JNIM, Kayes’te 5 (Diboli, Gogui, Kayes, Nioro, Sandare) ve Segou’da 2 (Molodo, Niono) olmak üzere toplam 7 eş zamanlı saldırı düzenledi. Militanlar, ülkenin en batısındaki Kayes bölgesinde yaklaşık 450 kilometrelik bir alanda askeri üs ve karakolları hedef aldı.
Kayes ve Nioro gibi büyük şehirlerde ordu saldırıları büyük ölçüde püskürtmeyi başardı; ancak Gogui, Sandare, Niono ve Diboli’de militanların nispeten daha fazla hasar verdiği görüldü. Ordu, yaptığı açıklamada saldırıları doğrulayarak 80 militanın etkisiz hale getirildiğini, çok sayıda mühimmat, motosiklet ve aracın ele geçirildiğini bildirdi. Kayes ve Nioro’daki görüntüler, ordunun açıklamalarını kısmen doğrular nitelikte; yerel halk ve askerler, püskürtülen saldırılar sonrası etkisiz hale getirilen ve yakalanan birçok militanın fotoğraf ve videolarını paylaştı.
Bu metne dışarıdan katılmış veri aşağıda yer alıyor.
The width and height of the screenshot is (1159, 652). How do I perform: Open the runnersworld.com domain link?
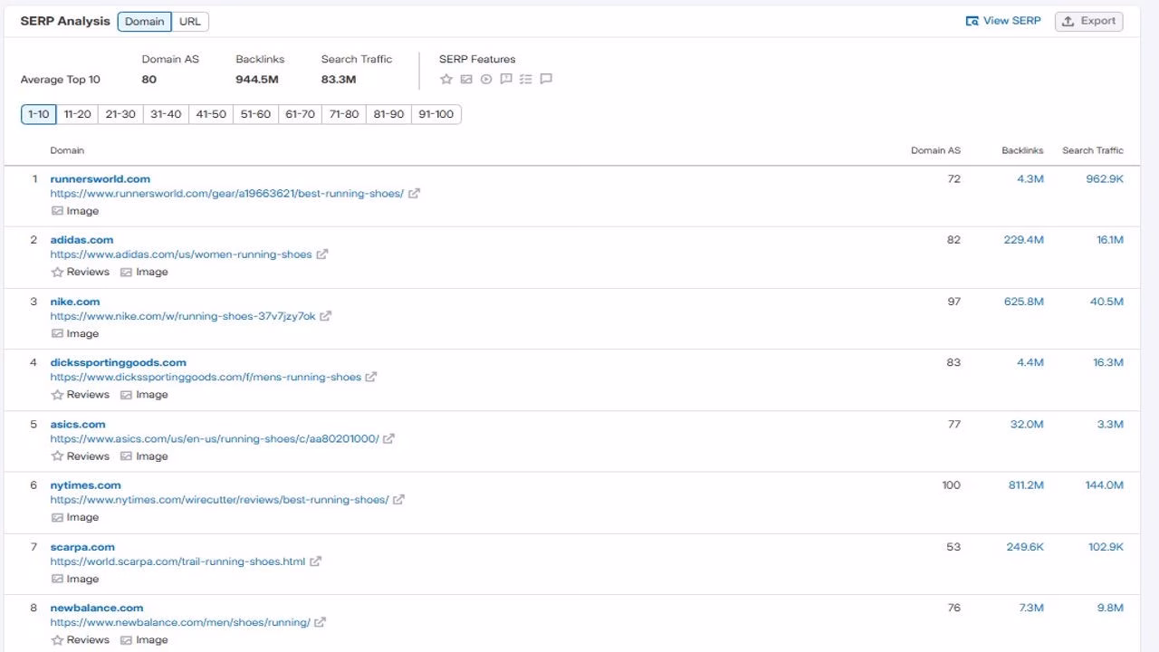click(101, 178)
JNIM ise, Niono’da 10 askerin öldürüldüğünü, askeri araç ve mühimmatların ele geçirildiğini; Nioro, Kayes, Gogui ve Diboli’deki saldırılarda onlarca askerin öldürüldüğünü, 100’den fazla motosiklet ve aracın imha edildiğini, ayrıca 13 araç, 11 motosiklet ve çok sayıda mühimmatın ele geçirildiğini iddia etti. Yayınlanan görüntülerdeki araç ve mühimmatların çoğunluğunu Gogui, Nioro ve Sandare’de ele geçirilenler oluşturuyor.
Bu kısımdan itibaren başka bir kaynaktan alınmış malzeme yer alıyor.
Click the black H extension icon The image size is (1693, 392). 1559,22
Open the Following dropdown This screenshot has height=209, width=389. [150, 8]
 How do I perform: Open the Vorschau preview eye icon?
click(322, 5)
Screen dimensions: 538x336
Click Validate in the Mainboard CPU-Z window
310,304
Koordineli saldırıların, JNIM’in bugüne kadar nispeten sınırlı varlık gösterdiği ülkenin batısında gerçekleşmesi, militanların operasyonel kapasitelerinin arttığını gösterirken; son saldırılar önemli merkezleri ele geçirme yeteneklerinin hâlâ kısıtlı olduğunu da ortaya koyuyor. Kayes ve Nioro’daki başarısızlıktan sonra JNIM’in liderlerinden Mahmoud Barry, halkın üç kez uyarılmasına rağmen ordunun yanında yer alıp işbirliği yaptıkları gerekçesiyle Nioro ve Kayes’e abluka uygulanacağını duyurdu.
Senegal sınırına yalnızca 2 km mesafedeki Diboli’de gerçekleşen saldırı ve JNIM’in Senegal, Mali ve Moritanya üçgenine yeni bir lider ataması, militanların Senegal’i hedef alma ihtimalini güçlendiriyor. Yeni liderin, daha önce AQIM’de (İslami Mağrip El Kaidesi) komutanlık yapan ve MINUSMA’ya karşı savaşan, Talha Al-Libi olarak da bilinen Abdurrahman al-Mauritani olduğu bildirildi.
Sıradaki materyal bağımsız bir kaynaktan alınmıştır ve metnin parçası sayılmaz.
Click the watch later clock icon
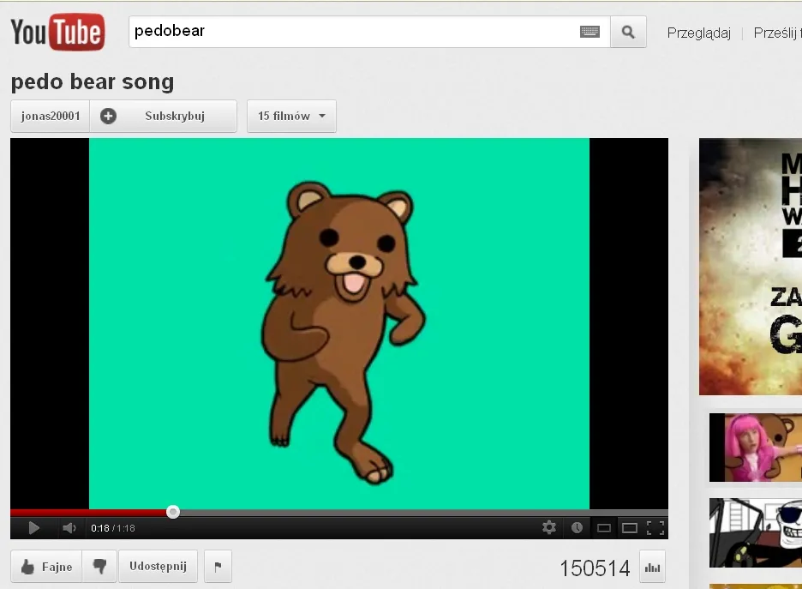 click(x=577, y=528)
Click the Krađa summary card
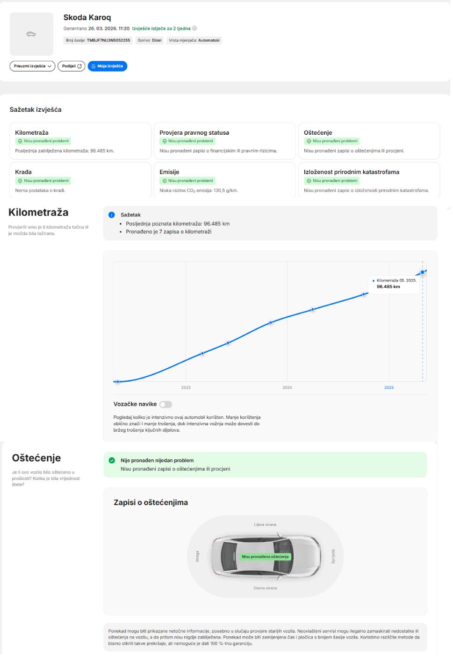 click(80, 180)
JNIM, Mali, Burkina Faso ve Nijer gibi aktif olduğu ülkelerin komşularını da onlarla askeri ortaklık yapmamaları konusunda uyarıyor. Senegal’in Mali ile yürüttüğü ortak devriyelerin, JNIM tarafından hedef alınma riski oldukça yüksek görünüyor.
Ayrıca JNIM bu hafta:
Anefis’te düzenlediği havan saldırısında 1 askerin öldüğünü,
Ber’de African Corps’a pusu kurulduğunu,
Konna ve Sevaré’de African Corps’a ait motosikletlerin,
Bla, Yangasso, Sikasso ve Segou’da ise orduya ait araçların patlayıcılarla hedef alındığını iddia etti.
Burkina Faso
JNIM bu hafta:
Diabo'da 40 askerin,
Koulpelogo’da 4 VDP'nin,
Dedougo'da 10 askerin,
FadaNgourma'da 6 askerin,
Ouahigouya'da 1 askerin,
Namentenga'da 1 askerin,
Seguenega'da 1 askerin öldüğünü,
Djibo'da askeri devriyenin patlayıcı ile hedef alındığını ve Tagou'da bir askeri noktanın kontrolünü ele geçirdiğini iddia etti.
Nijer
JNIM Samira’da bir askeri nokta kontrol ettiğini iddia etti.
Benin
Benin haber kaynaklarına göre, ordunun 28 Haziran'da Point Triple'da gerçekleştirdiği operasyonda çok sayıda terörist etkisiz hale getirildi ve mühimmat ele geçirildi.
Ayrıca etkisiz hale getirilen 2 teröristin fotoğrafları paylaşıldı.